James Manning, the University’s first president, said the building fell into disarray during this time, according to Encyclopedia Brunonia

It is said that the spirits of some soldiers never left. Courtney Edge-Mattos, owner and co-founder of Providence Ghost Tour, is no stranger to ghosts that supposedly haunt University Hall. 


During her ghost tours, Edge-Mattos takes special note of the variety of energies present in the building, contrasting the prevalent “joys of academia” at University Hall to the devastation the Revolutionary War wrought. 

“This was a time of a lot of bravery in our country, but also a time of terror,” she said. “If you ended up at University Hall, your fighting wasn’t going super well because you were terribly injured or ill.” 

This energy lingers to this day, Edge-Mattos explained. “We get recordings of the staff that have heard the sounds of footsteps moving through the building,” even after they confirmed they were alone, she said.

“We spoke with a woman who was a grant writer … she went in for a weekend because she was up against a deadline,” she said. “She (unlocked) her office, and she (freaked) because there’s a man in (her) office.” 

“He was looking very fervently at the surface of the desk like he was reading paperwork,” Edge-Mattos added. “When she screamed, his head snapped up. And then he vanished before her very eyes.” 

It was only after calming down that the woman realized that the man was dressed in traditional colonial attire, Edge-Mattos said.

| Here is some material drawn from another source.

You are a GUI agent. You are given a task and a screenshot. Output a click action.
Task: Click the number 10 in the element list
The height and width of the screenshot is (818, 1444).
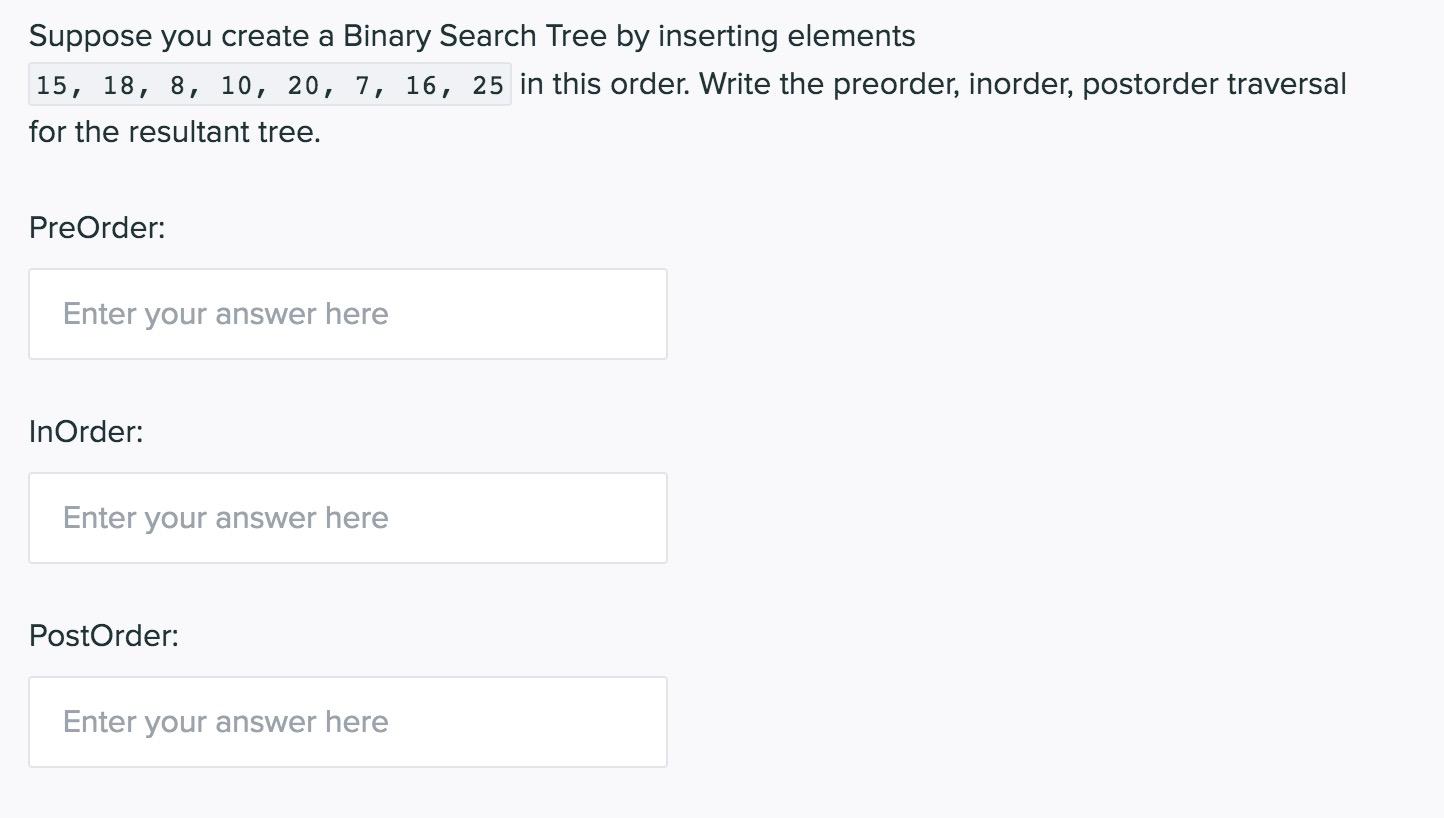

Edge-Mattos has utilized various tools to detect spirits, including electromagnetic frequency readers, thermal imaging cameras and a “spirit box,” which she said “allows spirits to talk to you through radio frequencies.”

One time, outside of University Hall, Edge-Mattos spoke with a spirit and asked how he died. “We got this rasping male voice: ‘I bled out,’” she recalled. 

“That's heartbreaking … that somebody is still stuck with the pain of that,” she said.

Located between Keeney and Wriston Quadrangle, the Annmary Brown Memorial is the second University stop on the Providence Ghost Tour. The mausoleum was erected by General Rush Christopher Hawkins in honor of his late wife, Annmary Brown. Both of them are now buried there.


While it is currently closed to the public, the memorial “contains an art gallery and is home to curated collections and other artifacts and artwork gleaned through Annmary Brown’s European travels,” according to a University press release.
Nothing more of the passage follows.